4. Rolex Oysterquartz
Two years after Girard-Perregaux released the Laureato, Rolex introduced the Oysterquartz. The brand’s take on a quartz watch has become legendary among Rolex fans, but it is not always as widely loved as their mechanical models. When Rolex introduced the Oysterquartz, the watch had already been in development for five years. The reason behind the protracted release was that Rolex wanted to produce the quartz movements in house, and they needed to live up to the brand’s high standards. In 1977, Rolex finally introduced the Oysterquartz Datejust powered by the quartz caliber 5035. The brand also released the Oysterquartz Day-Date, which was powered by the quartz caliber 5055. Both models featured an instantly recognizable angular 36-mm case with a tapered integrated bracelet. The style is typical for the era, and with the recent rise in popularity of 1970s-inspired watches, the Oysterquartz has also been gaining traction.
The Rolex Oysterquartz was produced for roughly 25 years before being discontinued in the early 2000s. Rolex produced an estimated 25,000 Oysterquartz watches in total, which is not a lot for the Genevan brand. It’s definitely worth taking a look at the various versions of these watches. The Oysterquartz Datejust is available in stainless steel or a two-tone combination of stainless steel and yellow gold. The Oysterquartz Day-Date comes in yellow or white gold, making them a lot more expensive, but looking at prices today, you may be surprised by how affordable they are. The solid gold Day-Date versions start at roughly $12,000 and move up to $30,000 for rarer models. A Datejust model can be yours for between $4,000 and $10,000, depending on the condition. If you ask me, there is only one way to go with the Oysterquartz: a two-tone Datejust model with a gold dial. It’s pure 1970s bliss.

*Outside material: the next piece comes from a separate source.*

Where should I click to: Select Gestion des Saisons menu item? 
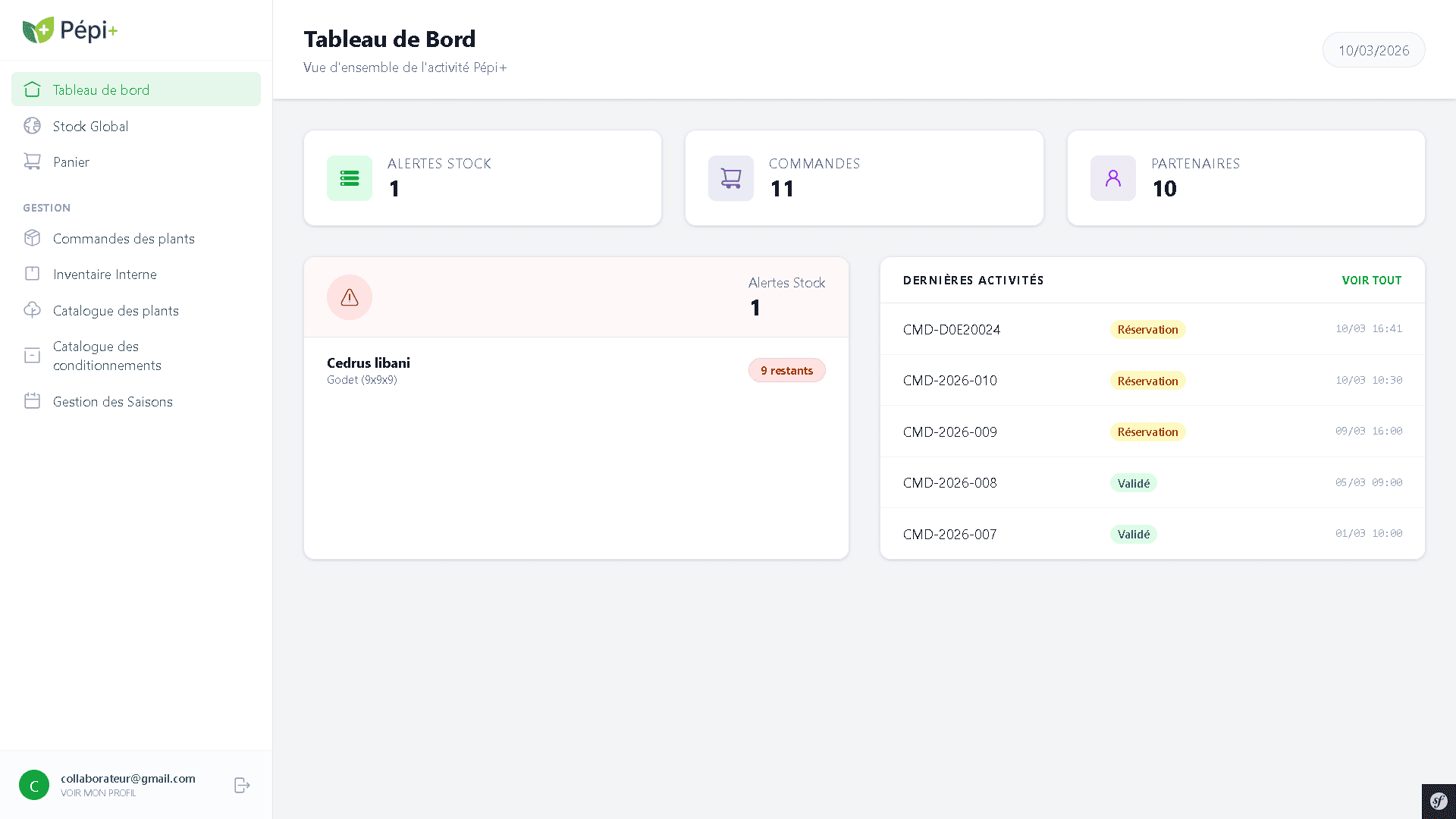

5. Cartier Tank Must de Cartier
The same year that Rolex introduced the Oysterquartz, Cartier introduced the Must de Cartier Tank. This watch was created to pay tribute to the original Cartier Tank that was introduced six decades earlier in 1917. The Tank Must was available with a simple quartz or mechanical movement and a vermeil silver case. This marked the first time the brand released a watch in a non-precious metal that was produced in large numbers. Available at a very affordable price, buyers had the choice of a wide array of different dial colors. The watch was Cartier’s answer to the quartz revolution, and it was a way of saving the brand in challenging times.
The first Cartier Tank Must models were released with plain dials in black, blue, and red. The dial featured nothing but the double “C” emblem and the “Must de Cartier” logo with gold vermeil hands hovering above it. If this sounds familiar, it might be because Cartier reintroduced colorful Tank Must models last year to much acclaim. The original 1970s Tank Must models with a plain blue or red dial are also highly sought after. Expect to pay between $1,500 and $2,500 for one of these historic timepieces. Considering the incredible rise in popularity of Cartier watches, I only expect the Must’s popularity to increase over time.
There you have it, a list of five quartz watches that could make good investments over time. If you buy any of these timepieces, you will have an amazing watch to wear for the foreseeable future, and who knows? You might even be able to make some money in the long term. But remember, it’s most important to buy a watch because you love it. If the investment turns out to be a good one, you can consider selling it, but you’ll get plenty of enjoyment out of it in the meantime. Well, that leaves me nothing more to say than: happy hunting!